Unsaturated hydrocarbons such as olefins, alkynes, and diolefins react to fade bromine water.

ch2=ch2+br2——→ch2br-ch2br

ch≡ch+br2——→chbr=chbr

or CH+2BR2 – CHBR2-CHBR2

ch2=ch-ch=ch2+br2——→ch2br-ch=ch-ch2br

or ch2=ch-ch=ch2+br2-ch2-ch-chbr-ch=ch2).

It reacts with phenol to form a white precipitate.

It reacts with aldehydes and other aldehyde substances to fade bromine water.

ch3cho+br2+h2o=ch3cooh+2hbr

Mixed with benzene, toluene, carbon tetrachloride and other organic solutions, the bromine water fades due to extraction, and the organic solvent dissolves the bromine orange (or brownish-red).

React with alkaline solutions (such as NaOH solution, Na2CO3 solution, etc.) to fade bromine water.

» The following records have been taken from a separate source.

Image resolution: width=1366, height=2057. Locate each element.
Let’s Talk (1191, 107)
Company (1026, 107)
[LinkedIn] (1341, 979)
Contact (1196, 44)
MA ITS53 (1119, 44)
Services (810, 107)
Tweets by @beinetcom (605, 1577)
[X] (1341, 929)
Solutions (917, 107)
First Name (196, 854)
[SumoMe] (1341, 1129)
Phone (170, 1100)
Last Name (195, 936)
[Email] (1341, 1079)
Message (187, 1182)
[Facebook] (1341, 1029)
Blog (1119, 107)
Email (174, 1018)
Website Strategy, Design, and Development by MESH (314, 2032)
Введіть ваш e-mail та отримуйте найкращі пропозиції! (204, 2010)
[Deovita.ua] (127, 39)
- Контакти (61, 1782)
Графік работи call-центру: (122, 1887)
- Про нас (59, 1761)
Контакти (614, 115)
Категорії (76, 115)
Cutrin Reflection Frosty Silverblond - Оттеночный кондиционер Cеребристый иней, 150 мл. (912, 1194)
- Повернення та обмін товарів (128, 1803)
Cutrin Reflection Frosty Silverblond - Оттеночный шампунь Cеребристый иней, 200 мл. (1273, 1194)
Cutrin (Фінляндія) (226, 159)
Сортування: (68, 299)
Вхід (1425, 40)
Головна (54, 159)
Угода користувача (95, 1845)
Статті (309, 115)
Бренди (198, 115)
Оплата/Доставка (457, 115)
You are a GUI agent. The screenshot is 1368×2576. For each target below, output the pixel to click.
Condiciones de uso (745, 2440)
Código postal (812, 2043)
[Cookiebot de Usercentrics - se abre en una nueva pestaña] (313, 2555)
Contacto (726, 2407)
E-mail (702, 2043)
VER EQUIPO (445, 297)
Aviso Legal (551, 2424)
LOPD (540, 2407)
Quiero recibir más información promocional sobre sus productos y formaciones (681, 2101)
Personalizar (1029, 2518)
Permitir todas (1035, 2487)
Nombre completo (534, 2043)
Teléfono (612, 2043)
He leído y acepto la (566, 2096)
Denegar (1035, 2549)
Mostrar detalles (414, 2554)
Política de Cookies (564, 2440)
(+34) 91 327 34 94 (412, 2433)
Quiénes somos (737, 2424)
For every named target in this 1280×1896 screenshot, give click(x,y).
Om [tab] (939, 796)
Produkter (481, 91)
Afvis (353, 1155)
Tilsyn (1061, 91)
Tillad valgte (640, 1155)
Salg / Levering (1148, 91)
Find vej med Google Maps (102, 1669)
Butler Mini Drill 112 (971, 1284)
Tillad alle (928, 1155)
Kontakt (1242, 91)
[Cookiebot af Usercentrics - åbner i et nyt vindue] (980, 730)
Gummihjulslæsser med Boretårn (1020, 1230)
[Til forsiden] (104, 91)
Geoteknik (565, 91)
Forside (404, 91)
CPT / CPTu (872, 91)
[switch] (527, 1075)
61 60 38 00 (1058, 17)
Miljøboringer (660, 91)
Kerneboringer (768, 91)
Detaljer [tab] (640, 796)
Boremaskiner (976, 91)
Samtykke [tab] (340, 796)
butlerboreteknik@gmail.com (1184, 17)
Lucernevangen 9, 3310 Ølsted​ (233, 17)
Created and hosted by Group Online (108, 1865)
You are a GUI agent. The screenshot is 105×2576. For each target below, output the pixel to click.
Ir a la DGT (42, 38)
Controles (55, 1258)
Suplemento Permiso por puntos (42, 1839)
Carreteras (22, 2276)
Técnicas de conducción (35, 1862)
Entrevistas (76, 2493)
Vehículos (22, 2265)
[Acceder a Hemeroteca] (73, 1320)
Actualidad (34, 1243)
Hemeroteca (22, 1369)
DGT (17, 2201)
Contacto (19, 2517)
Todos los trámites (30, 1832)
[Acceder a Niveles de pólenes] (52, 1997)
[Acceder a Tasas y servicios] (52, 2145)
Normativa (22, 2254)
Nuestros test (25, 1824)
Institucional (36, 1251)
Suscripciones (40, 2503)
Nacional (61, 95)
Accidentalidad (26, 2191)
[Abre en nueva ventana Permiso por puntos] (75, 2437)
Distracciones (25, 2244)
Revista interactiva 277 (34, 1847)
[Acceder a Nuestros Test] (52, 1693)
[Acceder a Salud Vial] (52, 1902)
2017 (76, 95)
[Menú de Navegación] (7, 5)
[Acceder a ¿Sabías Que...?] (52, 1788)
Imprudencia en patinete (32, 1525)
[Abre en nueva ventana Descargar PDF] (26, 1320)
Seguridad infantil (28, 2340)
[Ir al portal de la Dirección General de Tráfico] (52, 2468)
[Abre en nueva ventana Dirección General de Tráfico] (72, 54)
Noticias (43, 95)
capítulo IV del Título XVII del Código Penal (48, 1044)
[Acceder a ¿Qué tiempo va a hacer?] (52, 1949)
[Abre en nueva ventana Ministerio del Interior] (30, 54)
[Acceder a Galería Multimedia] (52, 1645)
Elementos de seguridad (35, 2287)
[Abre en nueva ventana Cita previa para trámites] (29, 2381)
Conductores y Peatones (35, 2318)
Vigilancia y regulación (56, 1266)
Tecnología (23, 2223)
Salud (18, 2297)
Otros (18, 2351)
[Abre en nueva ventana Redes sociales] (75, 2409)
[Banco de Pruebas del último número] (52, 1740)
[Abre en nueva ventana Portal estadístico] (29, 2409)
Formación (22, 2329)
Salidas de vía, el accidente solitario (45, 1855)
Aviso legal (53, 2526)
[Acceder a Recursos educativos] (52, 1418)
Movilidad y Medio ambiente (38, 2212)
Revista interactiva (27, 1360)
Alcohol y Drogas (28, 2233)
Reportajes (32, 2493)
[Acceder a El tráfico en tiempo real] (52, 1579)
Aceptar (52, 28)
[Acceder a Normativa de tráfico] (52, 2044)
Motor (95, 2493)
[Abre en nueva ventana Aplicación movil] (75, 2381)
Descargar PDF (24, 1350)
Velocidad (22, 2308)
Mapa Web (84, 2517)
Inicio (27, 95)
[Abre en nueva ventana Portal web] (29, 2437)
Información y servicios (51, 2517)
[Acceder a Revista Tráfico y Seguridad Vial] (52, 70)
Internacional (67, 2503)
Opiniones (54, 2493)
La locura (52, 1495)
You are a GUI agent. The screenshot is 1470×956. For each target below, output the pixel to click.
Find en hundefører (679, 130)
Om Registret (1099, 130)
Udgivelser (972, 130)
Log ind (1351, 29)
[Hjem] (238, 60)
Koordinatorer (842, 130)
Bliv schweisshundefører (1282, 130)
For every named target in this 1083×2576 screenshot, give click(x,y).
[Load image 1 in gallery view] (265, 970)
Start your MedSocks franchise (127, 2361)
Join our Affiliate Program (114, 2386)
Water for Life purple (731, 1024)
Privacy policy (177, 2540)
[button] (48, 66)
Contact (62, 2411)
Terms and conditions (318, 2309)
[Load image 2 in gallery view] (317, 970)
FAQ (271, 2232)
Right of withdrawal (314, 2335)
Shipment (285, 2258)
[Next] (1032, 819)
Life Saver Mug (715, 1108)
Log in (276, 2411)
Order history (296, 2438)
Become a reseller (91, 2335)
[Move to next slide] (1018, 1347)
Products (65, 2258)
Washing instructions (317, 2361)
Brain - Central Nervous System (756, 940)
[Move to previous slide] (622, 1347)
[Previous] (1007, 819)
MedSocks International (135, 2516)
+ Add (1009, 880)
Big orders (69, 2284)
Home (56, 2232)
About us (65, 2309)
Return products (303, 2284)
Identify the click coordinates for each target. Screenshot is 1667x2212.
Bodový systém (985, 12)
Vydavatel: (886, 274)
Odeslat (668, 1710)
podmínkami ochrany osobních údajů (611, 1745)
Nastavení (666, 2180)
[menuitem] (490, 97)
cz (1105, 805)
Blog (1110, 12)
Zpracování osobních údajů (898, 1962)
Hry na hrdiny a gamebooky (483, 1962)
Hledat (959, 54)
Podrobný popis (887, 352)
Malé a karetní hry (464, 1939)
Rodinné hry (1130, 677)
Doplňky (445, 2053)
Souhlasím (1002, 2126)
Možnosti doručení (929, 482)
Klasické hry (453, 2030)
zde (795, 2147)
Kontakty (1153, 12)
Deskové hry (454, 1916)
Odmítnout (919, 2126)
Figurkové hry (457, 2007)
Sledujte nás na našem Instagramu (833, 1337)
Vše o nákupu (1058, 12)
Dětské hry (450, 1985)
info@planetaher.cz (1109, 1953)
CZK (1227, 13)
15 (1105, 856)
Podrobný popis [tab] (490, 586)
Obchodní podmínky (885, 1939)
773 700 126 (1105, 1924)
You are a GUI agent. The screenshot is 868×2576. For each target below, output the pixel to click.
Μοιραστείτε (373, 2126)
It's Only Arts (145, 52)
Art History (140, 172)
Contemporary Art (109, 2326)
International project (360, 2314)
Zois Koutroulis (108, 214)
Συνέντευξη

BR2+2NAOH=NABR+NABro+H2O (or 3BR2+6NAOH=5NABr+NAB3+3H2O).

br2+na2co3=nabr+nabro+co2

It reacts with strong inorganic reducing agents (such as H2S, SO2, Ki and FeSO4, etc.) to discolor bromine water.

BR2+H2S = 2HBR+S (light yellow precipitate).

br2+so2+2h2o=2hbr+h2so4

3br2+6feso4=2fe2(so4)3+2febr3

BR2+2Ki = 2KBR+I2 (the solution turns brown).

If you can't discolor bromine water, but you can discolor an acidic KMNO4 solution, see here.